Finalmente, la ansiada cama aparece y somos recibidos por los que serán nuestros compañeros de sala con un leve movimiento de una de sus manos en señal de bienvenida, si bien cada uno se encuentra concentrado en su propio problema y el destino que les espera. No caben aquí posibles conversaciones por cuanto ningún tema concitaría el interés suficiente para distraer nuestra atención por la afección que nos aqueja.
La particularidad de esta sala es el gran movimiento de personal que acude por distintos motivos, sean curaciones, control de signos vitales, exámenes, ingerir alguna medicina, además de los encargados de la alimentación, de manera que durante las 24 horas del día el silencio desaparece por cuanto los cometidos son realizados sin importar la oportunidad en que se realizan y en los que también le cabe participación a los propios pacientes que deben ser sometidos a dichos controles. No es extraño entonces que el sueño que mucho ha costado conciliar, sea interrumpido por algunas de esas tareas, como la toma de temperatura, o la presión, o inyectar algún medicamento, o por la llegada del desayuno. En esas instancias, naturalmente nadie hace reparos por cuanto son tareas que de alguna manera están contribuyendo al único propósito del paciente que no es otro que salir luego de ahí y volver a la normalidad, dejando el sentimiento en que nuestra capacidad de resistencia se pone a prueba, que es el esperar. El término paciente, sin duda representa en toda su dimensión este proceso lleno de ansiedad y angustia que nos invade totalmente.
Finalmente, los compañeros de ruta comienzan a desaparecer, sea por ser dados de alta, o para continuar su tratamiento en sus hogares, o son llevados al quirófano, instancias en que se repiten los no muy efusivos saludos de éxito para quienes abandonan el lugar, que será rápidamente ocupado por otro paciente que ha cumplido con el anterior proceso descrito.
Dependiendo de la gravedad de las dolencias de cada uno, la permanencia en el estado de hospitalización resulta aleatorio, si bien en general no supera los cinco días, para luego cada uno enfrentar destinos más o menos amables.
Al evaluar el proceso, necesariamente surgen dos aspectos que resultan muy evidentes y que dicen relación con la institución de salud, por una parte, y con el bien llamado paciente por la otra.
Respecto de la institución de salud, en este caso la Posta Central, la organización resulta perfecta, en donde todo está previsto para una adecuada atención de situaciones de emergencia, con normas y procedimientos claros, sin pérdidas de tiempo inútiles como el dar explicaciones a los pacientes, tarea reservada para el médico que se hará cargo del caso y le transmitirá lo estrictamente necesario en cuanto a las medidas por aplicar.

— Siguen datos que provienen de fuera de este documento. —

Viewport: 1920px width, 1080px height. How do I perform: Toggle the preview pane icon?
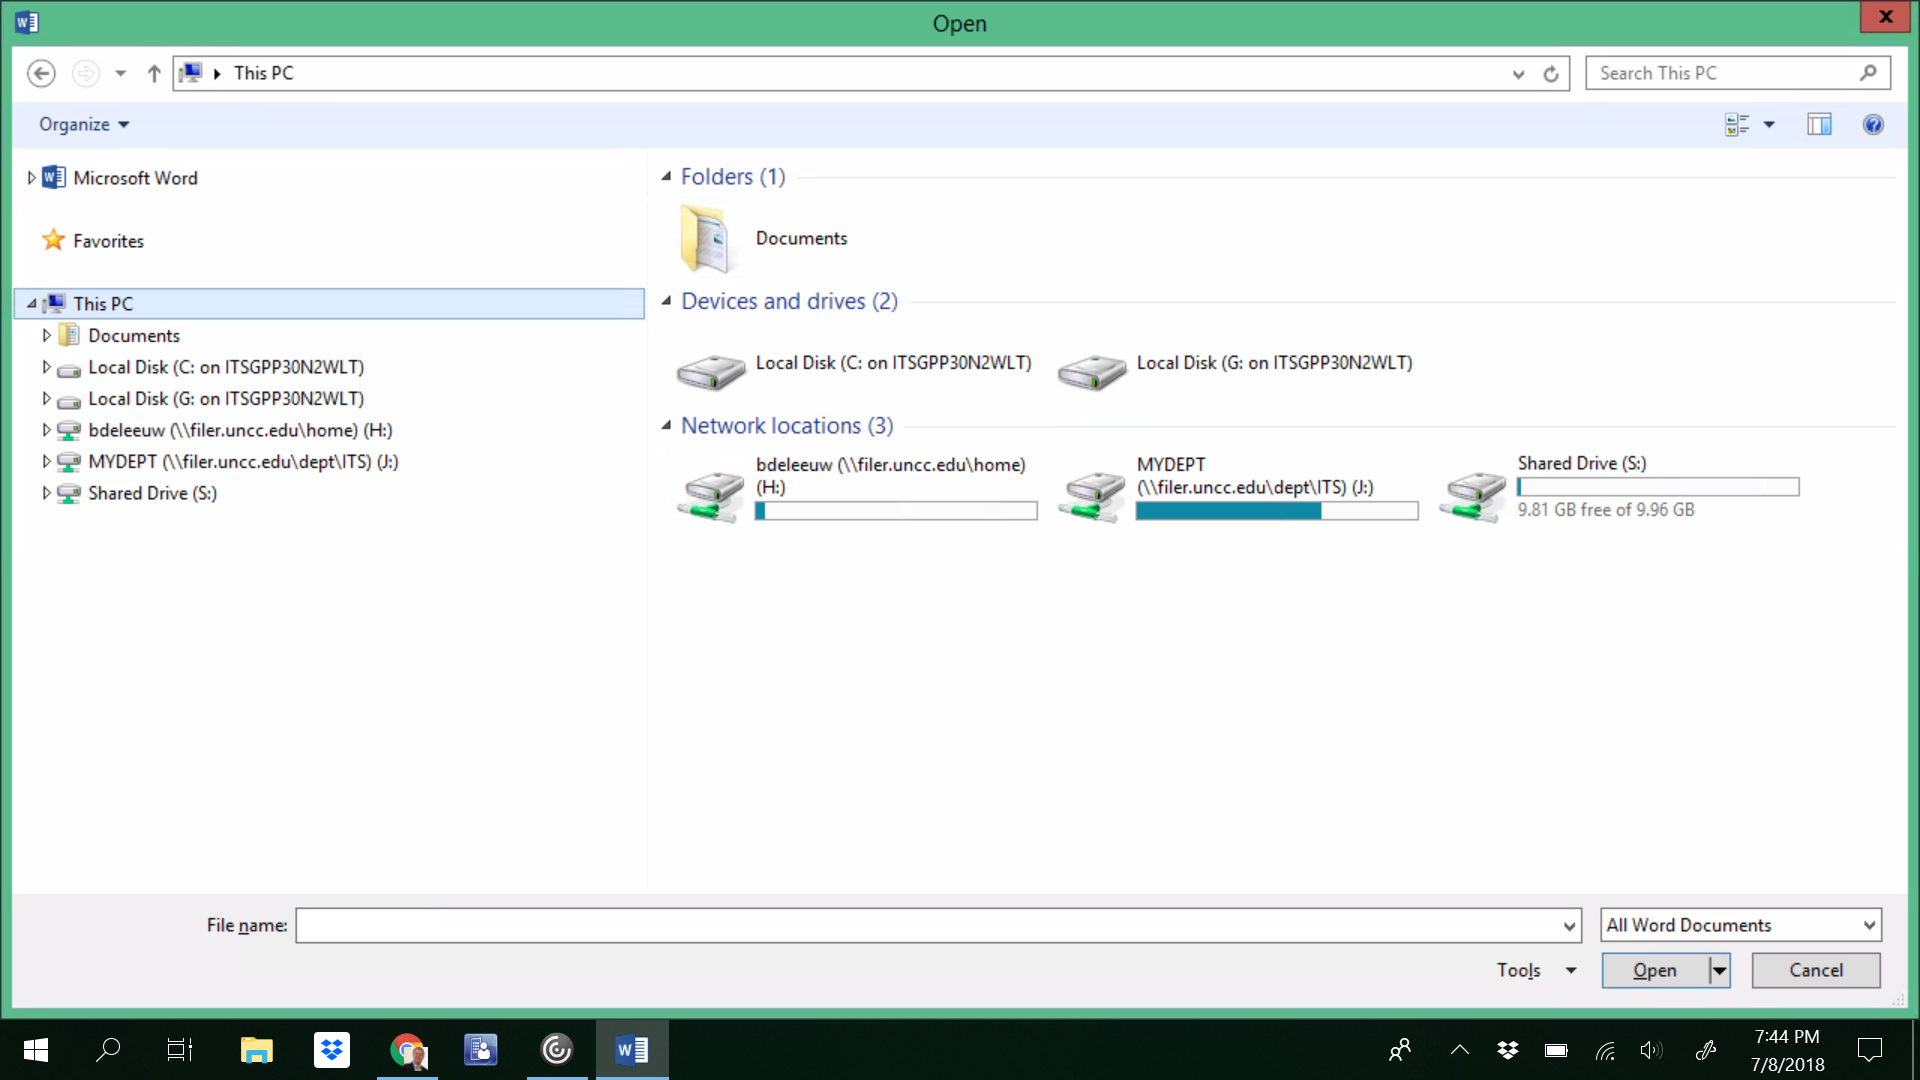[1819, 124]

Todo funciona teniendo como objetivo central al paciente, pero sin consideraciones especiales hacia este, sino que desarrollando una labor técnica de gran eficiencia previamente establecida.

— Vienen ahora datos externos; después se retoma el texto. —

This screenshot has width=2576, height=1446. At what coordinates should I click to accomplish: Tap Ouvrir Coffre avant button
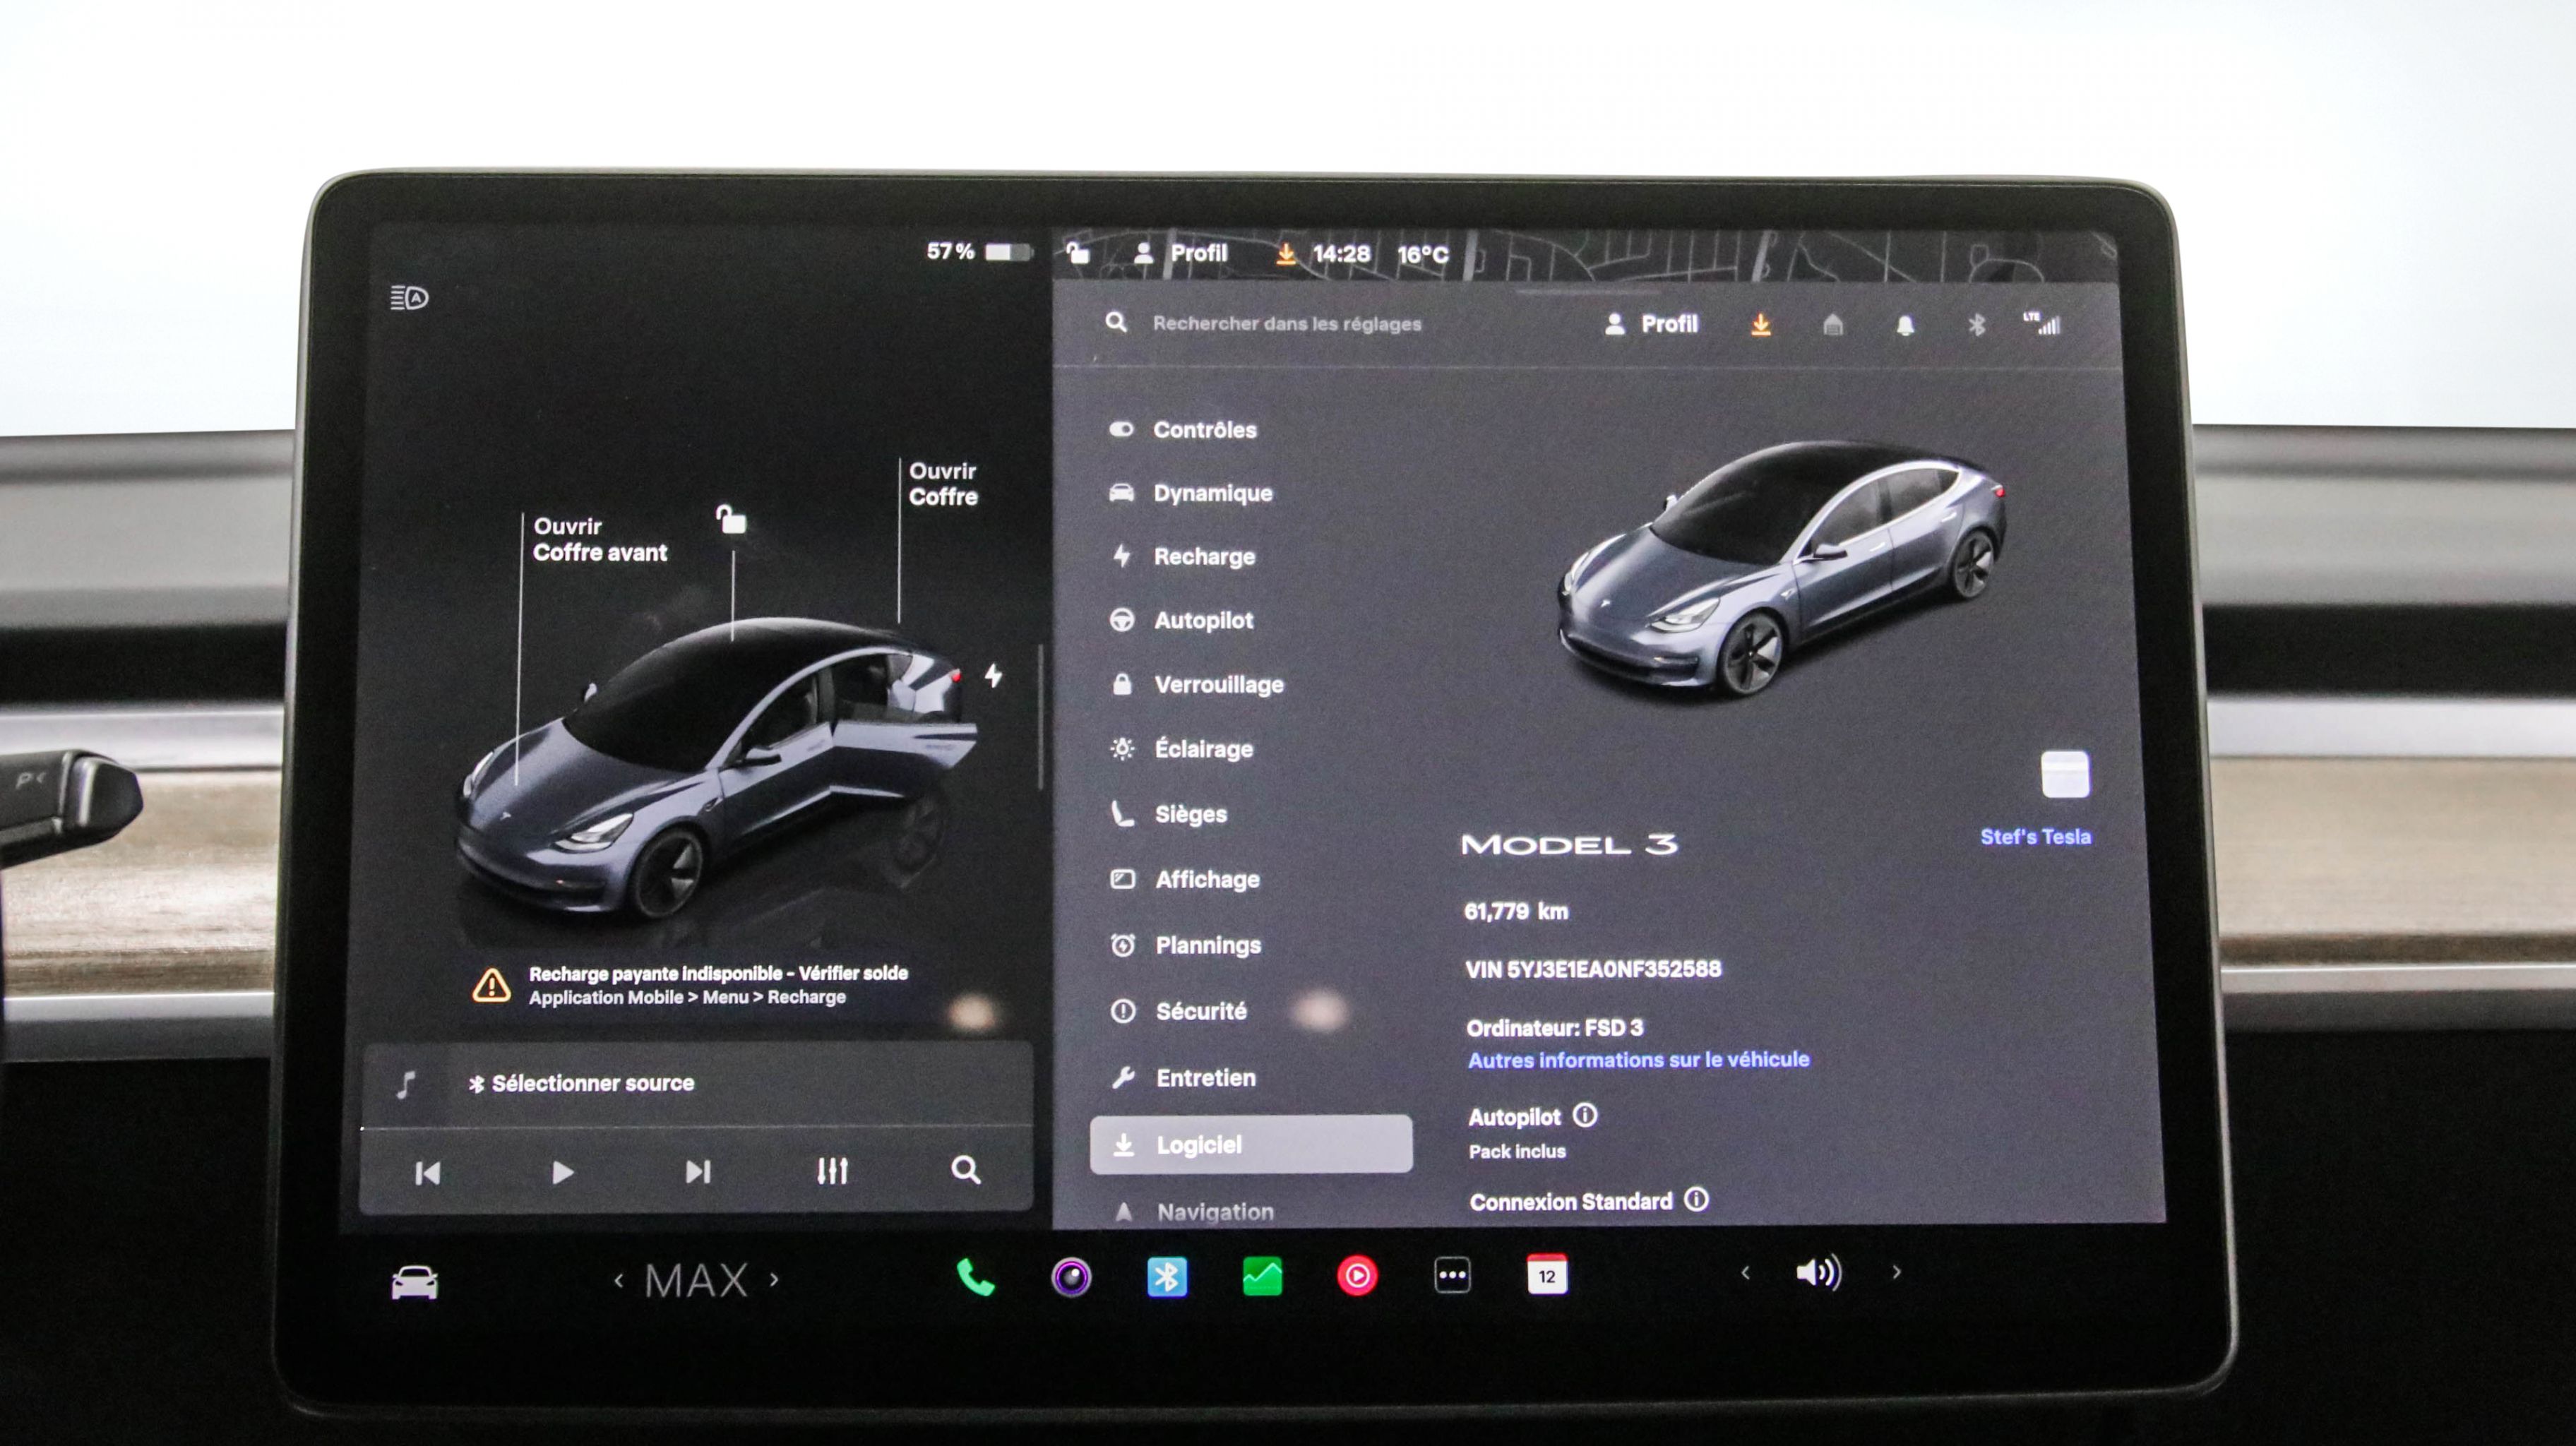pyautogui.click(x=599, y=539)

Es sabido que el sistema de salud en Chile presenta problemas en cuanto a recursos financieros y materiales que son motivo de preocupación y atención de todos los gobiernos. Dada la naturaleza del problema, no cabe duda que esas acciones debieran intensificarse, con la tranquilidad que da el saber que se cuenta con recursos humanos de alta eficiencia, lo que ya quedó demostrado durante la pandemia con el reconocimiento de todos.
El caso de los pacientes es distinto, por cuanto prima en ellos un sentimiento de abandono, vulnerabilidad, angustia y naturalmente de temor, junto a la imposibilidad de participación alguna, compensado solo por palabras alentadoras de algún familiar cercano que dispone de pocos minutos durante la hora de visitas.
Bien por la organización y bien también por los pacientes que a veces perturban más que contribuyen al éxito de una causa esencialmente técnica.